What does this mean?
When a statistical model, a machine learning algorithm, or any computational method generates a result — a prediction, a classification, a trend estimate — A3 requires that the result can be traced backward to: (1) the specific dataset used for model fitting or training, (2) the algorithm and its parameterization, (3) the software version and computational environment, and (4) the governance rules that selected the training data (from A2).
This is not a documentation requirement. It is an infrastructure requirement. The provenance of a model and its outputs must be machine-navigable and version-controlled, extending the lineage graph (C3) from data through analysis to analytical result.
Why traceability is non-negotiable in pharma
In pharmaceutical R&D, analytical models supporting regulatory decisions are subject to validation requirements. ICH Q2(R2) defines validation requirements for analytical procedures. ICH Q8–Q12 define lifecycle management for process understanding and control strategies. The FDA/EMA Guiding Principles of Good AI Practice in Drug Development (January 2026) require life cycle management, data governance and documentation, risk-based performance assessment, and clear context of use. The FDA’s draft guidance on AI to Support Regulatory Decision-Making (January 2025) defines a formal “Context of Use” (COU) concept — the conditions under which a model’s output is credible for regulatory purposes — which maps directly to A3’s “operational scope.”
A model that predicts shelf life, identifies impurities, or recommends process parameters — and cannot demonstrate what data it was trained on, under what governance rules that data was selected, and how the model was validated — will not withstand regulatory scrutiny.

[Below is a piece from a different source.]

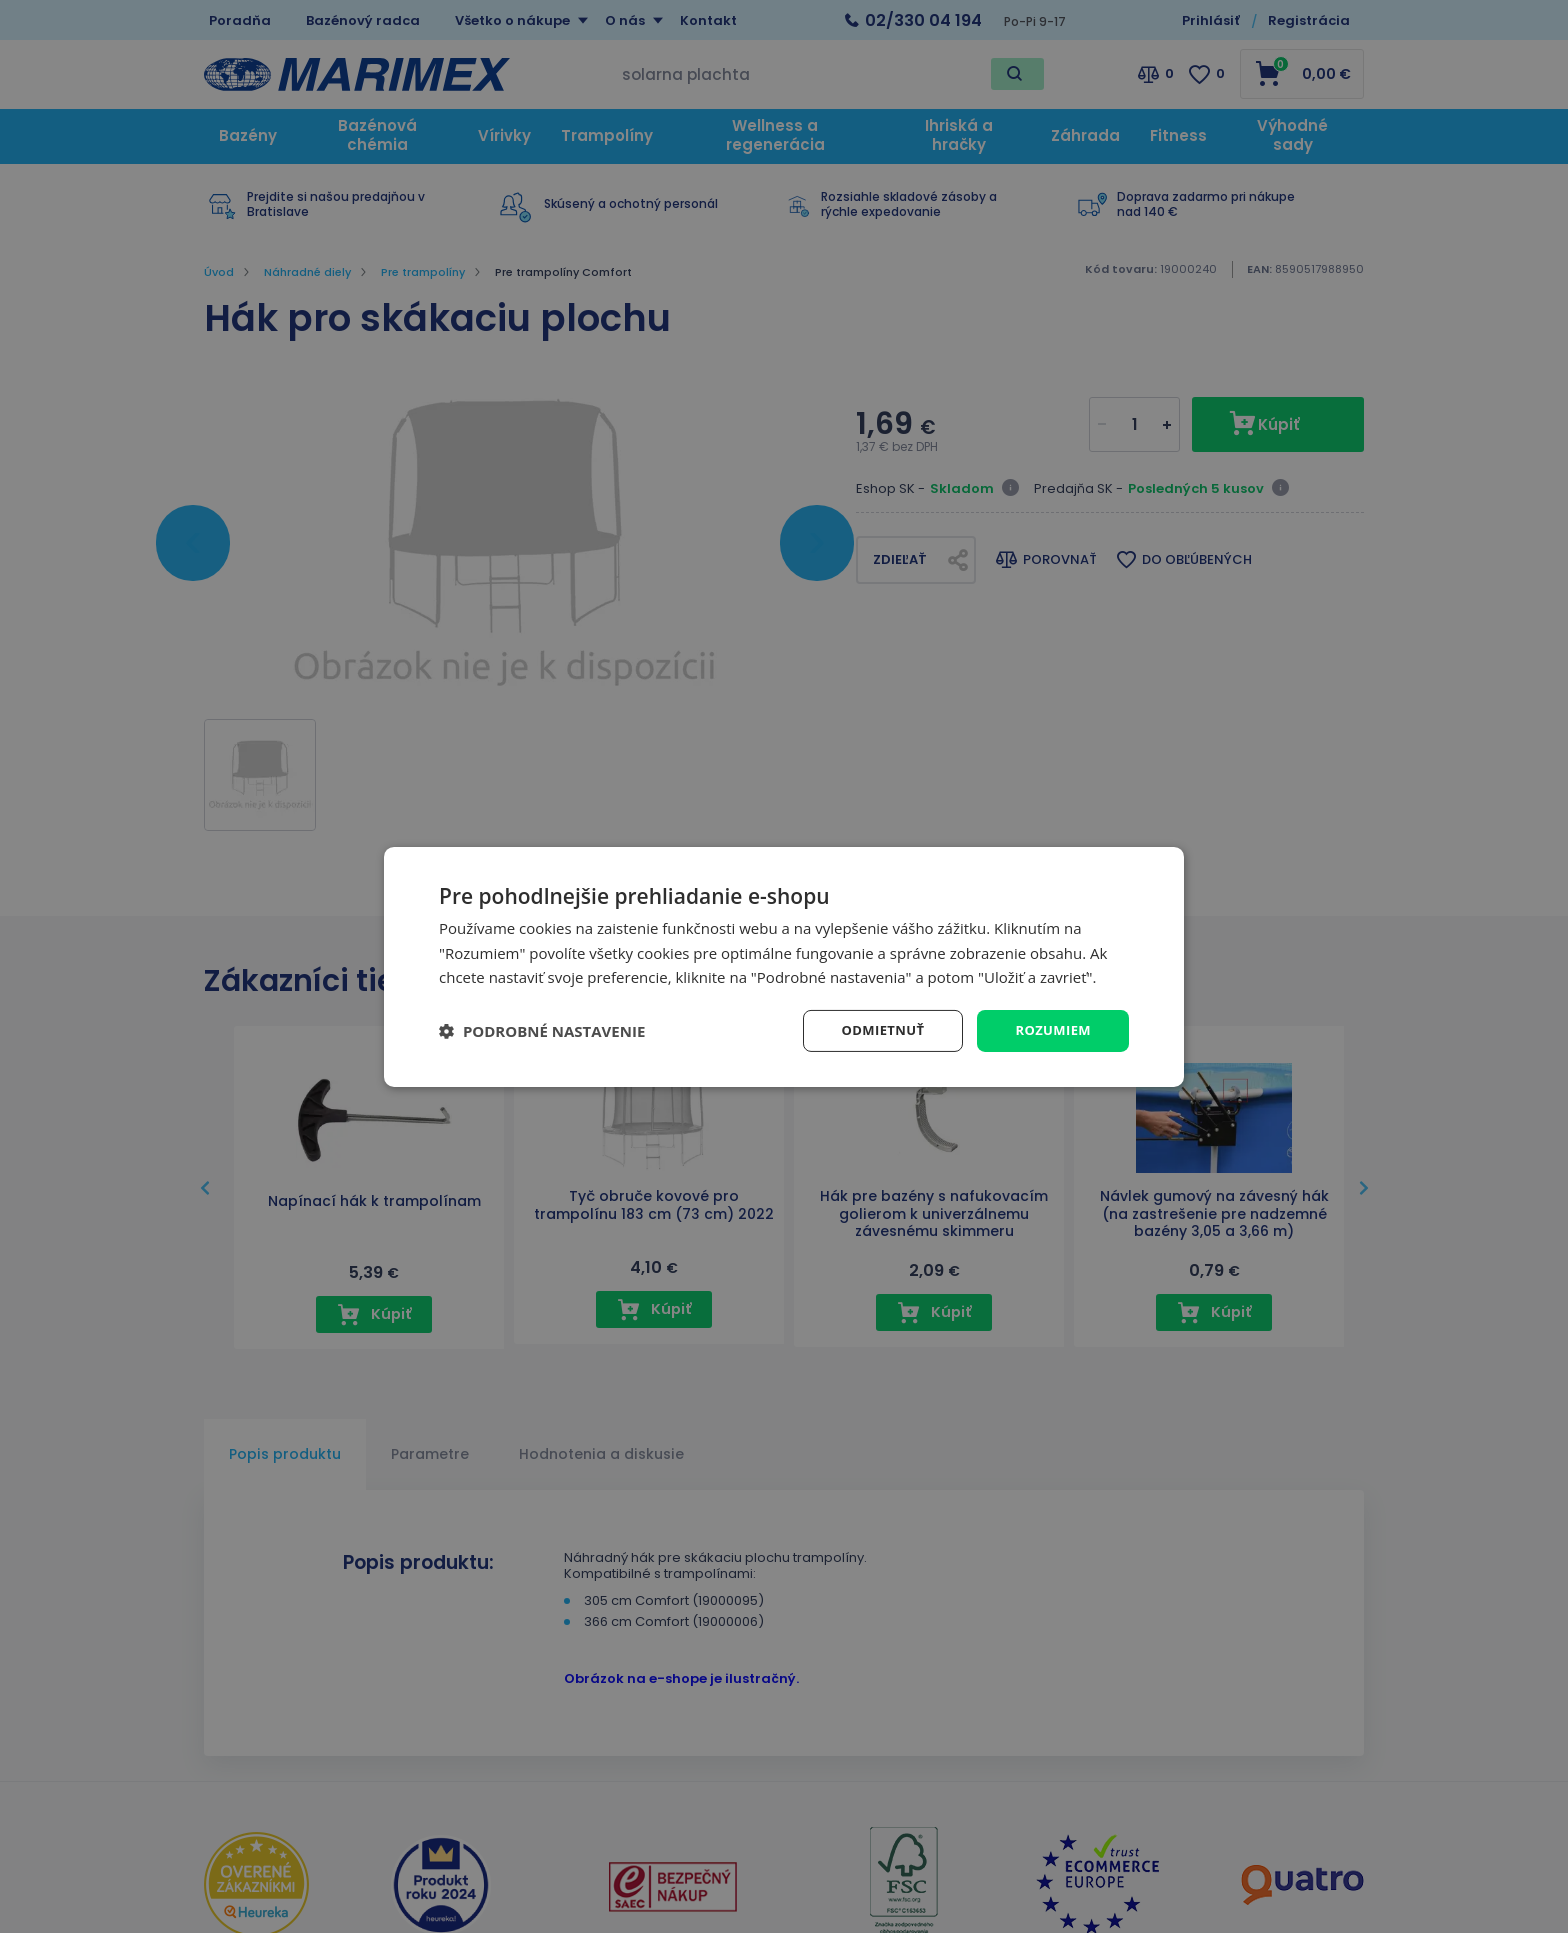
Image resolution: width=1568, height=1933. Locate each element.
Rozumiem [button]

For any model output in the governed system: (1) Can you retrieve the exact training dataset, including its C3 lineage? (2) Can you identify the algorithm, its hyperparameters, and the software version? (3) Can you identify the governance rules (A2) that selected the training data? (4) Can you re-run the model and reproduce the output? If any of these four questions cannot be answered from system records, A3 is not satisfied.
The model registry
A3 implies the existence of a model registry — a governed catalog of analytical models, each versioned and linked to:
- Training data: a frozen snapshot of the dataset used, with full C3 lineage to source instruments
- Validation data: the independent dataset used to assess performance, also with full lineage
- Algorithm specification: the mathematical method (linear regression, random forest, neural network, etc.), its parameters, and the objective function
- Performance metrics: accuracy, precision, recall, calibration error, or domain-specific metrics (e.g., prediction interval coverage for stability models)
- Operational scope: the conditions under which the model is valid (compound class, technique, measurement range)

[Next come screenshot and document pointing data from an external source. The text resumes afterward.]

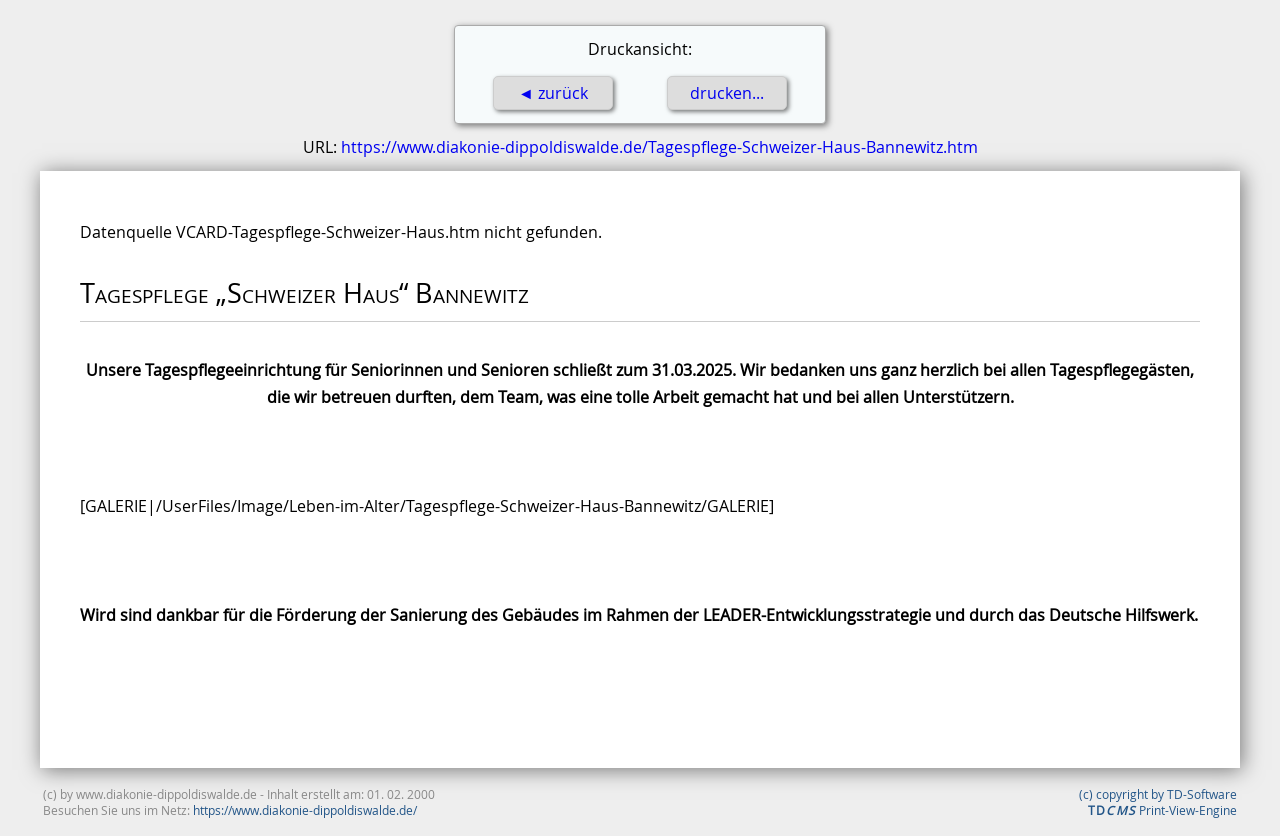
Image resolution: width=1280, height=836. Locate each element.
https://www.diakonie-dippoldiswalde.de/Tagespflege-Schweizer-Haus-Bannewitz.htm (659, 147)
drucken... (727, 93)
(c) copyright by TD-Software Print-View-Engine (1158, 802)
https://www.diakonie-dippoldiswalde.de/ (305, 810)
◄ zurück (553, 93)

- Retirement criteria: conditions under which the model should be retrained or replaced (new data distribution, performance degradation, method change)
The technical model registry operates within an organizational AI management framework — such as ISO 42001 — that governs model development, deployment, monitoring, and retirement across the organization.
A model predicts 36-month purity for a monoclonal antibody based on 6-month accelerated and real-time data. The model registry entry records: training data (426 measurements from 8 batches, all from governed HPLC purity methods with lineage to source instruments), algorithm (Arrhenius-based kinetic model with linear degradation assumption), validation (independent 3-batch dataset held out from training), performance (mean absolute error: 0.3% purity, prediction interval coverage: 96.2%), scope (applicable to IgG1 molecules in aqueous formulations at 2–8°C), and retirement trigger (retrain when prediction interval coverage drops below 90% on new batch data).
A3 traceability extends to external analytical tools. When a scientist exports governed data to a statistical package and produces a result, the governed system must record: what data entered the tool, what model or script was applied, what parameters were used, and what result was produced. The tool's project file alone is not sufficient traceability — the governed system is the authoritative provenance record, even for analyses performed outside it.
Relationship to other principles
A3 extends C3 (lineage) into the analytical domain. Where C3 traces data from instrument to derived value, A3 traces the analytical model itself — its training data, its algorithm, and its outputs. A3 enables D2 (traceable AI recommendations) by ensuring that the analytical foundation underlying any AI decision is itself fully traceable.